The range starts at the line containing "868x448 pixels." and ends at the last line of the records below. Reproduce those lines exactly.

[Records from a collection]
------------------------------

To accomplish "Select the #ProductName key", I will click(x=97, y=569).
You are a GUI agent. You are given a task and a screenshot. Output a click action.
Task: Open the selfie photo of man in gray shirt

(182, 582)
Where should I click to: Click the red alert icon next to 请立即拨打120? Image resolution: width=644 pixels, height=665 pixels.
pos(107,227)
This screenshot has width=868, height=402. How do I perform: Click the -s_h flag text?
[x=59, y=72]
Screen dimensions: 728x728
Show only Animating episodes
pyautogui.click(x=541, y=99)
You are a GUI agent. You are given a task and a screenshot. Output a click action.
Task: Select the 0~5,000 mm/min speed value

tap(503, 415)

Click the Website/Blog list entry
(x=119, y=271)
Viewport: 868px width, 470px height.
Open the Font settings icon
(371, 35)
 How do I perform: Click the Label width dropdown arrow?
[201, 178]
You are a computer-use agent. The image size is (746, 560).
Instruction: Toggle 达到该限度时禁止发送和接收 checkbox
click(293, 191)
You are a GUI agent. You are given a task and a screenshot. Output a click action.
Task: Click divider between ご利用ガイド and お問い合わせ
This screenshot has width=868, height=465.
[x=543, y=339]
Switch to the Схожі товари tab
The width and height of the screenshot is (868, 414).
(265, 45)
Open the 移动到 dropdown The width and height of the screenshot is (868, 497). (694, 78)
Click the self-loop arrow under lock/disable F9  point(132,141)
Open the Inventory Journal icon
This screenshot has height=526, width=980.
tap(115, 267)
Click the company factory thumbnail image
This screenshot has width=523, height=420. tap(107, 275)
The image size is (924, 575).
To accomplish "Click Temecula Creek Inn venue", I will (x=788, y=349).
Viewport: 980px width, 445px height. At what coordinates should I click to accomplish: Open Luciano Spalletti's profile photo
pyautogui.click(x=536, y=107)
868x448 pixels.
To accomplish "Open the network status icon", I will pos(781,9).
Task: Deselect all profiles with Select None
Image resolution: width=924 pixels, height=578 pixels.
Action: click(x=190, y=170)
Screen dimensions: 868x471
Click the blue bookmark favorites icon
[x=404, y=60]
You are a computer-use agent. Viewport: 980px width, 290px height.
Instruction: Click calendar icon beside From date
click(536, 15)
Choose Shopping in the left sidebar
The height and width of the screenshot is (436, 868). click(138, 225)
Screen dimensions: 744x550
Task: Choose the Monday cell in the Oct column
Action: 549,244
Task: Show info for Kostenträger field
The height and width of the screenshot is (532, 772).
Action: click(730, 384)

------------------------------

**Exercise solution:**
868x448 pixels.
To accomplish "Open the network status icon", I will pos(781,9).
Task: Deselect all profiles with Select None
Image resolution: width=924 pixels, height=578 pixels.
Action: click(x=190, y=170)
Screen dimensions: 868x471
Click the blue bookmark favorites icon
[x=404, y=60]
You are a computer-use agent. Viewport: 980px width, 290px height.
Instruction: Click calendar icon beside From date
click(536, 15)
Choose Shopping in the left sidebar
The height and width of the screenshot is (436, 868). click(138, 225)
Screen dimensions: 744x550
Task: Choose the Monday cell in the Oct column
Action: 549,244
Task: Show info for Kostenträger field
The height and width of the screenshot is (532, 772).
Action: click(730, 384)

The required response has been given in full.